[[ Provided data, beginning ]]

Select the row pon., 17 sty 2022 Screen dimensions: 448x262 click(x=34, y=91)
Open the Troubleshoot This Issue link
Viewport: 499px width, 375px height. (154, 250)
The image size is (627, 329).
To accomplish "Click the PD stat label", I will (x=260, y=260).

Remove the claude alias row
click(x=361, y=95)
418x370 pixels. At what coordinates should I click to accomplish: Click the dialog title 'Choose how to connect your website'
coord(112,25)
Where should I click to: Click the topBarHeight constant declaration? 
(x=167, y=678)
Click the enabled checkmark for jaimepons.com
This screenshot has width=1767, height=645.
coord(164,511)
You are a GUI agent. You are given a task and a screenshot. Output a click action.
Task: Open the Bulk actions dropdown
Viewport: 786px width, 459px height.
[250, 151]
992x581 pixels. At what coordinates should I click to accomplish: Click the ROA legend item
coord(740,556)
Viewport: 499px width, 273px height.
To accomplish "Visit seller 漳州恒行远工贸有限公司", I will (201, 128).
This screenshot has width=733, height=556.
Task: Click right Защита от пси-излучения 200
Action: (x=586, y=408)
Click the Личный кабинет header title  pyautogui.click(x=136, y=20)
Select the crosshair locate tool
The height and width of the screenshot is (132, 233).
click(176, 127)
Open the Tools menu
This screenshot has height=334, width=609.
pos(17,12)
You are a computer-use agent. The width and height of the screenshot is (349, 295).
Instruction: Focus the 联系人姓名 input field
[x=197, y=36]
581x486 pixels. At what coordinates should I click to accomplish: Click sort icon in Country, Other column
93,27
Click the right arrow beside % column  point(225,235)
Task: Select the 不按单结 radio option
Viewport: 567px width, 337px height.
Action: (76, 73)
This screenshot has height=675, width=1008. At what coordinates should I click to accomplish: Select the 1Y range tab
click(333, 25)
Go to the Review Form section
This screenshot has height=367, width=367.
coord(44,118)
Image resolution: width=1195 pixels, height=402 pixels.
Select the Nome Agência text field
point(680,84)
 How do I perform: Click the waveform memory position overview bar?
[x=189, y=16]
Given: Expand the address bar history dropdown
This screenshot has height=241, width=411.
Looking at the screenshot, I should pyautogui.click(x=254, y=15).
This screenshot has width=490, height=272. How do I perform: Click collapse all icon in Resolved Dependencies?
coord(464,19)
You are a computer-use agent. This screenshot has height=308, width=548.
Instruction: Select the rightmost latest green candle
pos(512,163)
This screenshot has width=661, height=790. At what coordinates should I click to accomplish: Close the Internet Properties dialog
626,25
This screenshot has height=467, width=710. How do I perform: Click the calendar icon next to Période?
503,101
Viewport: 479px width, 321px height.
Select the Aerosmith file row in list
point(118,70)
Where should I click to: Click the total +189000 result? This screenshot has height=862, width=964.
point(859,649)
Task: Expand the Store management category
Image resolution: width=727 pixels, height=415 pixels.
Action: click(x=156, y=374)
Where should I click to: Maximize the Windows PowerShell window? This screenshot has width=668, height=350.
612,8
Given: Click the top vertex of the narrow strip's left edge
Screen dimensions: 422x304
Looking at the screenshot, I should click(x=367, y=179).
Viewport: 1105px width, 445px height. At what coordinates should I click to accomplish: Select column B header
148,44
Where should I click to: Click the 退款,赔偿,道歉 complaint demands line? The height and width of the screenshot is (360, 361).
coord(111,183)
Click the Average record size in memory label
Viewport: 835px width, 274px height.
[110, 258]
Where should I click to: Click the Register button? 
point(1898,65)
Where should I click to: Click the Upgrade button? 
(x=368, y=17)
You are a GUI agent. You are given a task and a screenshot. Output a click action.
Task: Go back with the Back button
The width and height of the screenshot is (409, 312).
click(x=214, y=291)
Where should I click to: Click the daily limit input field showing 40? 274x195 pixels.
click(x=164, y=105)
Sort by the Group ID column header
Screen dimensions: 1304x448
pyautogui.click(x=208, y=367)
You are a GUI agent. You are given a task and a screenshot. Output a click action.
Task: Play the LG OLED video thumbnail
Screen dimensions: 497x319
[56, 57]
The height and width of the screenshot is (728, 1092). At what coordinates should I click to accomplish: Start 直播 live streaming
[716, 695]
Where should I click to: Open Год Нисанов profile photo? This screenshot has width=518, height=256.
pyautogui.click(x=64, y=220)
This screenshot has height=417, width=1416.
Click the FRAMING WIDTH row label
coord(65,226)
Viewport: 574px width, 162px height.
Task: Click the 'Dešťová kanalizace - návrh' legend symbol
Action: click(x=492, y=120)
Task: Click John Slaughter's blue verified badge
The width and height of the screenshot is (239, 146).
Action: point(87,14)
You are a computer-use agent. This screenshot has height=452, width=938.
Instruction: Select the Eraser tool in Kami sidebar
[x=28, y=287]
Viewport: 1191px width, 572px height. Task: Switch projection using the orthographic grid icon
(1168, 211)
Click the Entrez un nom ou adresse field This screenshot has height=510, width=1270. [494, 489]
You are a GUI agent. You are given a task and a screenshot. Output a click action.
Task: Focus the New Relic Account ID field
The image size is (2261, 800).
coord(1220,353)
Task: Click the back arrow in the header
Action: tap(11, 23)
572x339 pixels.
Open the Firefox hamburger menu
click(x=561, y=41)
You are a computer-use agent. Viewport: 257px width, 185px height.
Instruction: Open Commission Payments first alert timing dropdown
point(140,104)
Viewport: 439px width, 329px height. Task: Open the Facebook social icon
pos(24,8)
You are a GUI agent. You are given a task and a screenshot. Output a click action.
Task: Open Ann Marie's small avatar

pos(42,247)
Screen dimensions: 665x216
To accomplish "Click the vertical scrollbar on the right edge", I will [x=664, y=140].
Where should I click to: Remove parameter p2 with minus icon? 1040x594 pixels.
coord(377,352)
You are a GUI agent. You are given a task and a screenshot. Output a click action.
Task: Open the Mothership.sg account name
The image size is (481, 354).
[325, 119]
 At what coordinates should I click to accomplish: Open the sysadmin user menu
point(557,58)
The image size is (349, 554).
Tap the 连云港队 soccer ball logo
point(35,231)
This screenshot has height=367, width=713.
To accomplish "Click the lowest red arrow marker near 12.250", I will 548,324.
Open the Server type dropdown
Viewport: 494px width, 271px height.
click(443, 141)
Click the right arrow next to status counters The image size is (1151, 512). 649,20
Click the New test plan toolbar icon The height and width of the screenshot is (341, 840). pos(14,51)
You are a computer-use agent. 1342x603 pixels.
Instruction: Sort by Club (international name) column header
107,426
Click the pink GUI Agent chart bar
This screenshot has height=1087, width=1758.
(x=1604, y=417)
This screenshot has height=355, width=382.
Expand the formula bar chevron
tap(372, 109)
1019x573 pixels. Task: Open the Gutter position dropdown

[[ Provided data, end ]]

#### What is required:
Would you show every line in the data above that contains the string "edge"?

#### Solved problem:
Given: Click the top vertex of the narrow strip's left edge
To accomplish "Click the vertical scrollbar on the right edge", I will [x=664, y=140].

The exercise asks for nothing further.